В ответ Амфитеатров написал 23 апреля: «Не ходите на войну, Антон Павлович: мерзко там… стыдно подумать, за что воюем, за что теряем тысячи людей. Весь Васильевский остров в трауре: семьи моряков».
Чехова более всех газетных откликов волновал сам спектакль, и он спрашивал Книппер 10 апреля: «Почему на афишах и в газетных объявлениях моя пьеса так упорно называется драмой? Немирович и Алексеев в моей пьесе видят положительно не то, что я написал, и я готов дать какое угодно слово, что оба они ни разу не прочли внимательно моей пьесы. Прости, но я уверяю тебя». Странный успех «Вишневого сада» отметил и Амфитеатров, когда несколько недель спустя перечитал пьесу и написал Чехову, что, по его мнению, при всем большом успехе пьесы «ни публика, ни критика еще не добрались до всей ее прелести и будут открывать в ней одну глубину за другою долго-долго, все более и более любя ее и к ней привыкая».

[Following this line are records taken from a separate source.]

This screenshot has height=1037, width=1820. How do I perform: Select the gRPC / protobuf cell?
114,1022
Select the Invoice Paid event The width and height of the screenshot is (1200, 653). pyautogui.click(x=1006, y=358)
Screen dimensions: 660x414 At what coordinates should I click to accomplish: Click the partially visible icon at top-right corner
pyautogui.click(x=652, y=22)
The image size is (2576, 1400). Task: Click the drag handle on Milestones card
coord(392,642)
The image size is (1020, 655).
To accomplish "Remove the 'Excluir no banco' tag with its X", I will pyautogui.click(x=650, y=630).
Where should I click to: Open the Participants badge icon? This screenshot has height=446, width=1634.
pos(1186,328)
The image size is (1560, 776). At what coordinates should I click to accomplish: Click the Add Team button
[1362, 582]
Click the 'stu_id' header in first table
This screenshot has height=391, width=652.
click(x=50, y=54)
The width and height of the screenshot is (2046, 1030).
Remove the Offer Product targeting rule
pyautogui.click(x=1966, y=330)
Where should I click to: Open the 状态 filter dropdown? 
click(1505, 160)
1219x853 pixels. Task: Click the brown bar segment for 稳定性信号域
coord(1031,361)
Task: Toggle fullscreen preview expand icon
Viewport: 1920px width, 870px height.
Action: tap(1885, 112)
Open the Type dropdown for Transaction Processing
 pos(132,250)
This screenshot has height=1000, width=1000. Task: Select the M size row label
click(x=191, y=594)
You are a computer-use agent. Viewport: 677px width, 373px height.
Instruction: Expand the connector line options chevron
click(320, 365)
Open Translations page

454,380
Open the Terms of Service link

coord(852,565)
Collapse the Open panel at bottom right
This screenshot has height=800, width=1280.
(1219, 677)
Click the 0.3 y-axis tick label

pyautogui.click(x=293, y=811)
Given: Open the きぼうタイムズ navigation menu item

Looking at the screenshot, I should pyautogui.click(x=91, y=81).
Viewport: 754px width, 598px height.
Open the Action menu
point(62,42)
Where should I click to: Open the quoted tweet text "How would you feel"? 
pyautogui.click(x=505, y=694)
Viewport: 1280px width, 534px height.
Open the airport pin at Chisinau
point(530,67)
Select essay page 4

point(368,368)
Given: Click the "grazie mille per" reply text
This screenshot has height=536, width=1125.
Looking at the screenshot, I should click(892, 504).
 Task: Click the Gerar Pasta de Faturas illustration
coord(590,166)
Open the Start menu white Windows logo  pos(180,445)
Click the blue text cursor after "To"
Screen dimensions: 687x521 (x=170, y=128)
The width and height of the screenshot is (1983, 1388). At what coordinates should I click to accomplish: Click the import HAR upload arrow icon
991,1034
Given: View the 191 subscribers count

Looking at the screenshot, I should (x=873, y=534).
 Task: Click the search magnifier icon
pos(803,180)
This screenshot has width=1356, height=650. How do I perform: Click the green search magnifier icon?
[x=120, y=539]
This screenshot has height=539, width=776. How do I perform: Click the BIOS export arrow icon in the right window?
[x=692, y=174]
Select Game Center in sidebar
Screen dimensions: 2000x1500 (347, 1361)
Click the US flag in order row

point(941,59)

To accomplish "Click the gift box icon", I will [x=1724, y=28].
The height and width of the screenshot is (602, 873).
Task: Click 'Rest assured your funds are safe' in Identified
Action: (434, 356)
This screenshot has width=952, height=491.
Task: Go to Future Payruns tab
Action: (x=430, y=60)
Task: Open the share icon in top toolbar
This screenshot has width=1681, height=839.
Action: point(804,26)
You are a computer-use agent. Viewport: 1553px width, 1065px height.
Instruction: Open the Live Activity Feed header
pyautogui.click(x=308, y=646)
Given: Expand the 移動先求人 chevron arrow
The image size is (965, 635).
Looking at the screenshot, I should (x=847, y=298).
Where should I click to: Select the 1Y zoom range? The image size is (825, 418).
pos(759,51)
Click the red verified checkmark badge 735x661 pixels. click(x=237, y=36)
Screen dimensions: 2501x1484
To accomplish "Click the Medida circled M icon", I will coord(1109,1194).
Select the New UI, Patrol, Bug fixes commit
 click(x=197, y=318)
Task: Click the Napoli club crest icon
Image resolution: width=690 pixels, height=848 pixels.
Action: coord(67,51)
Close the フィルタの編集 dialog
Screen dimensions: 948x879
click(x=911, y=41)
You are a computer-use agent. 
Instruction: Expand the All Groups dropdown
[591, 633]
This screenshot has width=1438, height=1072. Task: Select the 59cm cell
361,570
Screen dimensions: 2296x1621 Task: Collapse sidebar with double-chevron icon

Может быть, особый успех в Петербурге объяснялся тем, что интонация спектакля вошла в резонанс с настроением публики, остро переживавшей трагедию русского флота на Дальнем Востоке. Броненосец «Петропавловск», флагман тихоокеанской эскадры, подорвался на мине 31 марта 1904 года. Среди погибших были вице-адмирал С. О. Макаров и художник В. В. Верещагин.
Всё происходившее где-то там, за тысячи верст, словно придвинулось на короткое время к столицам, и люди удивились на миг своей мирной жизни, ее обыденному течению. Видимое и невидимое, жизнь и смерть, комическое и трагическое, мирное и катастрофическое, пошлое и высокое — всё одновременно. Всё рядом. Всегда…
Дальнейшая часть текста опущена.